En 1993, lors des législatives « partielles », les élections avaient été largement bidouillées, sans que Basri, ministre de l’Intérieur ne se donne même la peine de le faire trop en finesse… Hurlements de l’opposition qui réclame son départ. Exil momentané du leader de l’USFP, Youssoufi. Sa majesté propose alors à l’opposition d’entrer au gouvernement, se réservant juste le droit de désigner lui-même les ministres de l’Interieur, de la Justice et des Affaires étrangères ! Youssoufi a fort bien fait de s’éloigner pendant un an et demi, le roi ayant, semble-t-il, piqué une grosse colère après le refus de son offre généreuse par l’opposition…
Mais aujourd’hui, lasse de tirer la langue en vain devant les cabinets ministériels, l’USFP avale, sans trop de mal, les élections encore et toujours truquées, et, fidèle à son actuelle « stratégie de la participation », s’apprête à nouer des alliances avec qui voudra contre un strapontin. À part ça, ils n’ont « pas dévié de leur ligne »… Décidément, la rose peut sentir la compromission même de l’autre côté de la Méditerrannée…
Une autre chambre, (dite chambre haute), ou « chambre des conseillers », sera élue, elle, par les « grands électeurs », le 5 décembre prochain. La bonne majorité de ces « grands électeurs » sont proches des « partis de l’administration »… Qui fera partie du prochain gouvernement ? Combien de technocrates aux dents longues, petits Madelin arabes, combien de nouveaux Oufkir et… combien de socialistes implorants ? Quelles seront les prérogatives exactes de ces deux chambres ? Eh bien… le roi va décider. Il a déjà déclaré qu’il était résolu à « prendre son temps ». Le temps, on peut s’en douter, que les différents partis s’écrasent bien proprement devant le souverain chérifien. En décembre 1998, selon toute probabilité, le référendum d’autodétermination au Sahara occidental devrait voir l’union sacrée des sujets marocain(e)s…

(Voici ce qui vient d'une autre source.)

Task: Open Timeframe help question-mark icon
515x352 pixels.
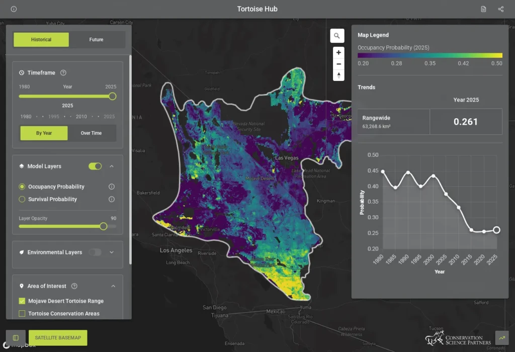Action: [63, 73]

Ils ont voté et puis après…
Aujourd’hui, Driss Basri peut prétendre que le Maroc est au « top niveau » de la démocratie et personne ne se marre…
Aujourd’hui comme hier les campagnes sont laissées à l’abandon et plongent dans la misère noire à la moindre catastrophe naturelle (cf. la grande sécheresse de 1995).
Aujourd’hui comme hier les petites filles fabriquent de jolis tapis à touristes dans les usines de Casa et d’ailleurs.
Aujourd’hui comme hier les prisons sont un no man’s land où la torture est de règle.
Aujourd’hui comme hier, plus de 50 % des enfants de familles pauvres (dont une grande majorité de filles) sont analphabètes.
Aujourd’hui plus qu’hier, puisque les islamistes ont conquis 9 sièges, l’ordre moral s’impose et les femmes se promènent de moins en moins librement dans les rues des villes : le port du voile, peu répandu dans les grandes villes il n’y a encore qu’une dizaine d’années, s’inscrit de plus en plus dans les mentalités (C’est moi ou l’islamisme au pouvoir, sous-entend d’ailleurs Hassan aux démocraties qui voudraient lui donner des leçons de civisme…)
Aujourd’hui comme hier, les Marocain(e)s sont à l’écoute des seules vraies nouvelles pouvant modifier leur quotidien : les infos sur l’état de santé du roi…
Aujourd’hui comme hier, les riches s’enrichissent (l’argent des privatisations, entre autres, est très volatil) et les pauvres désespèrent.
Aujourd’hui comme hier, la police est omniprésente et extrêmement bien renseignée…
Aujourd’hui comme hier, les dirigeants politiques français (Chirac, Fabius, Pasqua, Rocard, et tant d’autres…) se font offrir des séjour à la Mamounia (hôtel de très grand luxe à Marrakech).
Aujourd’hui comme hier, la démocratie Hassanienne se porte bien.